FLORENCE VON GERKAN
Nach der Oper «Le Nozze di Figaro», deren Figuren in der ausgehenden Epoche des 18. Jahrhunderts angesiedelt waren, und «Don Giovanni», bei dem das höfische Ambiente gleichsam nur noch nebenbei zitiert wurde, vollzieht Florence von Gerkan mit ihren Kostümen zu «Cosi fan tutte» im Gleichklang mit der Enststehungszeit des Werkes den Schritt zur Wende ins 19. Jahrhundert. Eine schöne Setzung für den Schluss des Mozar-Da Ponte-Zyklus', der uns zum Ursprung der bürgerlichen Gesellschaft führt und damit zu den Wurzeln unserer Neuzeit auch im Denken.

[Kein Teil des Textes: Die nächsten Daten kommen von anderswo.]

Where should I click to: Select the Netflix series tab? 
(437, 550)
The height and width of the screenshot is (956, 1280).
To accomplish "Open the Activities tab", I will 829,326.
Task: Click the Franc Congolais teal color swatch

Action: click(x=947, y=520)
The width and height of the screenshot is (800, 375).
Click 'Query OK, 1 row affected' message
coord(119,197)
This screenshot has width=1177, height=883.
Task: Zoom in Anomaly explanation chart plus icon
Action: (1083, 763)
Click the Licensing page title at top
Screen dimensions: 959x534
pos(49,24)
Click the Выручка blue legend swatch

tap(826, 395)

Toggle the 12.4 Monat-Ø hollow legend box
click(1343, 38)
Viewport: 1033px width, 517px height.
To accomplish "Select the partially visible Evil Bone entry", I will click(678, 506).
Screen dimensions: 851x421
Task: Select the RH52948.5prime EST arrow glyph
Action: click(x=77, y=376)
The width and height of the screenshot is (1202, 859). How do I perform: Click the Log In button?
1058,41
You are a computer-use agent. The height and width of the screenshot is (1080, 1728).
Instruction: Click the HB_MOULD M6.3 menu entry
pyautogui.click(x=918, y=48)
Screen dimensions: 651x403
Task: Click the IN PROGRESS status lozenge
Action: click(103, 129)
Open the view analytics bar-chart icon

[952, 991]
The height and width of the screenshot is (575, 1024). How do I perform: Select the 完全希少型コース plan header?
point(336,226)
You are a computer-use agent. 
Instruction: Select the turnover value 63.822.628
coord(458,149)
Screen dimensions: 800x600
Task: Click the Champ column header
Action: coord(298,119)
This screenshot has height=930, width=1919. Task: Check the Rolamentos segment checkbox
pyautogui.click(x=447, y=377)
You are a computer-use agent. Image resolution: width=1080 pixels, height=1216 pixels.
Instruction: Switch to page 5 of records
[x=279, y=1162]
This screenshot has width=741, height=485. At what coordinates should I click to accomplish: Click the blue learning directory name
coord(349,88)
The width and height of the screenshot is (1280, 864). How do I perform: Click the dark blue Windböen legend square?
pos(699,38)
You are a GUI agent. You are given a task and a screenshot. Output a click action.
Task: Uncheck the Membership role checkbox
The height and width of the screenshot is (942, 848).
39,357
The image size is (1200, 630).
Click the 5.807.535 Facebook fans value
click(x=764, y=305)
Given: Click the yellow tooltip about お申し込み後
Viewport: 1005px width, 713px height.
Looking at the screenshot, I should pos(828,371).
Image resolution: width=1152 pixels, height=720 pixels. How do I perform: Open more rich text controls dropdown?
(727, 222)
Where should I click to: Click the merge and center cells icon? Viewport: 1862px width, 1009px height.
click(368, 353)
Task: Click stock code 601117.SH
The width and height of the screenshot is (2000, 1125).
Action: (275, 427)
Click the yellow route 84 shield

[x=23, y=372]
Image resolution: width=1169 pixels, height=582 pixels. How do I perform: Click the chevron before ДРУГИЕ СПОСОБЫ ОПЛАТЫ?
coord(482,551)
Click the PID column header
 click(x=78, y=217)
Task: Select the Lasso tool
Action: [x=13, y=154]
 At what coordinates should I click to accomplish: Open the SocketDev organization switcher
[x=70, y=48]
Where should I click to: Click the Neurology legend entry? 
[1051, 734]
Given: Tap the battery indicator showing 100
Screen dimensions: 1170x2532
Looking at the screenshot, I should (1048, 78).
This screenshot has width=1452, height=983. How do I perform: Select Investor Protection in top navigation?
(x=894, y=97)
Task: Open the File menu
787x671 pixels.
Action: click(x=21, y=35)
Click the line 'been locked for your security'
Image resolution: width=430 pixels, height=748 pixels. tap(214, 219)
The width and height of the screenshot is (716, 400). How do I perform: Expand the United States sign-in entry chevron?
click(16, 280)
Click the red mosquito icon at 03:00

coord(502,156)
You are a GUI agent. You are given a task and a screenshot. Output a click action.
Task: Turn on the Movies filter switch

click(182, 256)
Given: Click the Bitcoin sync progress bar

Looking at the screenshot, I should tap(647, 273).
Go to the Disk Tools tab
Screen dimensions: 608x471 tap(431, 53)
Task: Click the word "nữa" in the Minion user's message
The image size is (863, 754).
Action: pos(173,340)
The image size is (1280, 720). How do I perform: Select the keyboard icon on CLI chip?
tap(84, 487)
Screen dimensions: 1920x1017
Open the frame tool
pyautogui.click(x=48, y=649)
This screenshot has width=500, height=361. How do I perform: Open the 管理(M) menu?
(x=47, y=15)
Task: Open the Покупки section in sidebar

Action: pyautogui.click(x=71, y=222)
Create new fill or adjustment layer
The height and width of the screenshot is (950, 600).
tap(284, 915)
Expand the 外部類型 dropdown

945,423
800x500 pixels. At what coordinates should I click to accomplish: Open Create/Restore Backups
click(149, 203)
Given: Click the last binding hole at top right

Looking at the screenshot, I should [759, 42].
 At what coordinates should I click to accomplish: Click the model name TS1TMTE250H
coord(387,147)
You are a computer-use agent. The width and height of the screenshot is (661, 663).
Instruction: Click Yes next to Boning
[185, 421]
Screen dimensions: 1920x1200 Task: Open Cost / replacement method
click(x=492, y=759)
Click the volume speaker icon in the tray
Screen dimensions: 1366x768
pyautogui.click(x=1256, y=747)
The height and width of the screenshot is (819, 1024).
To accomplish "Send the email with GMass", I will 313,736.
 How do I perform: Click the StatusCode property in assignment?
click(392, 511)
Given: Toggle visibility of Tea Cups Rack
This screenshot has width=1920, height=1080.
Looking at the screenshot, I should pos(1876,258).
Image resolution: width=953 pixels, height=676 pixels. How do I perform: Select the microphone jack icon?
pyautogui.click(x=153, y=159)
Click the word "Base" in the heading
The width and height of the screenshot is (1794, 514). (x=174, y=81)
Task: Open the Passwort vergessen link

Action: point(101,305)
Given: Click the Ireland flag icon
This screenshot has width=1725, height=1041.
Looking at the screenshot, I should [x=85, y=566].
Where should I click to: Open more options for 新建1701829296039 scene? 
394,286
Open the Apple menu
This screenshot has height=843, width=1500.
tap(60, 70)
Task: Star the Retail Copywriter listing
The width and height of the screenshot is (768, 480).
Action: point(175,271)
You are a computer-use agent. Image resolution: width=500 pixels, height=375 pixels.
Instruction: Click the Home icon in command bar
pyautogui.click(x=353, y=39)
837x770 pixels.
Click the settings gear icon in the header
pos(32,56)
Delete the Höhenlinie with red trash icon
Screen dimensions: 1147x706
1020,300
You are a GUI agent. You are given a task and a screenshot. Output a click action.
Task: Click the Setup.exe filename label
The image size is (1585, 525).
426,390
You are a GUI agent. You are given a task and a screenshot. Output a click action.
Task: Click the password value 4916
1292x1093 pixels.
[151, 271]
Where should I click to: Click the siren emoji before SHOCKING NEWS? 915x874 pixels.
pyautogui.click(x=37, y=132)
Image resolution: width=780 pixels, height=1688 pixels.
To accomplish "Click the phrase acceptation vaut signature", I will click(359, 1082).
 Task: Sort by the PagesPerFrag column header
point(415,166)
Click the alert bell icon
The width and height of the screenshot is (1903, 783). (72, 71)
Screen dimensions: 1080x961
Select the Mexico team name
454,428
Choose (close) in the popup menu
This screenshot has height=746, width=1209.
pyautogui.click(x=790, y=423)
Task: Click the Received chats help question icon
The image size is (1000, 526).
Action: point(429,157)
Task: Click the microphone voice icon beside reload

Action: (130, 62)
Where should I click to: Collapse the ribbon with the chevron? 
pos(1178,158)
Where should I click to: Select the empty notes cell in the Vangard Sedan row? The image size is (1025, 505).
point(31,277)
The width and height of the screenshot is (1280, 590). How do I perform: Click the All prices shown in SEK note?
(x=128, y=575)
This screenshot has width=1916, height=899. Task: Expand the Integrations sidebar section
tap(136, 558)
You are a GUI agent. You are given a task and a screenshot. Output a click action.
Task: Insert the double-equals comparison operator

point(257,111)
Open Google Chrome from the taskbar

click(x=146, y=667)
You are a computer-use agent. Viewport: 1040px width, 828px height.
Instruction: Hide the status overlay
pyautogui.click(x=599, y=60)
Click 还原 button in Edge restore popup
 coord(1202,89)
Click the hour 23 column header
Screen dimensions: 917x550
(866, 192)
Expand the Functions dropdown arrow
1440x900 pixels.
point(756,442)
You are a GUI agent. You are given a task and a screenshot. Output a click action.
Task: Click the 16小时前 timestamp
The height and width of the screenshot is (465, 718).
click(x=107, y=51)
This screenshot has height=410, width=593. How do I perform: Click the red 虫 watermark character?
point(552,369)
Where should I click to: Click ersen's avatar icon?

Die Französische Revolution leitete in der Geschichte der Mode ein neues Kapitel ein, in dem der Adel endgültig seine Trachtenprivilegien aufgeben und die Führung dem Bügertum überlassen musste. Unter der Volksherrschaft sollte die Kleidung erstmals den praktischen und ästhetischen Bedürfnissen des ganzen Volkes angepasst werden. Nicht mehr mit Samt und Seide, die man verächtlich den Lakaien und Anhängern des Hofes überliess, sondern mit Leinen- und Wollstoffen kleidet Florence von Gerkan Solisten und Chor ein, die Perücken weichen der natürlichen Haartracht, die Gesichter sind von Puder und Schöcheitspflästerchen befreit - alles steht im Zeichen der Natürlichkeit, und Standesunterschiede spielen keine Rolle mehr.
Don Alfonso - zynisch und progressiv zugleich und eine sehr moderne Figur - gleicht in seiner Kleidung den Studenten wie dem Chor; der schwarze Tuchrock - ehemals Bekleidung der unteren Schicht im Unterschied zu den pastellfarbenen Röcken der Adeligen - wurde zum Ehrenkleid des Bürgers erhoben. Höfische Formen schimmern in ihren Kostümen noch durch, doch sind sie der neuen bürgerlichen Mode anverwandelt. Die Stilrichtung ist einheitlich für alle; zur Charakterisierung der individuellen Eigenschaften dienen Form und Farbe. Vor allem bei den oft gleichgekleideten Schwestern war es Florence von Gerkan wichtig, deren unterschiedliche Temperamente herauszustreichen: Dorabella, spontan und begeisterungsfähig; Fiordiligi, das heissblütige südliche Temperament.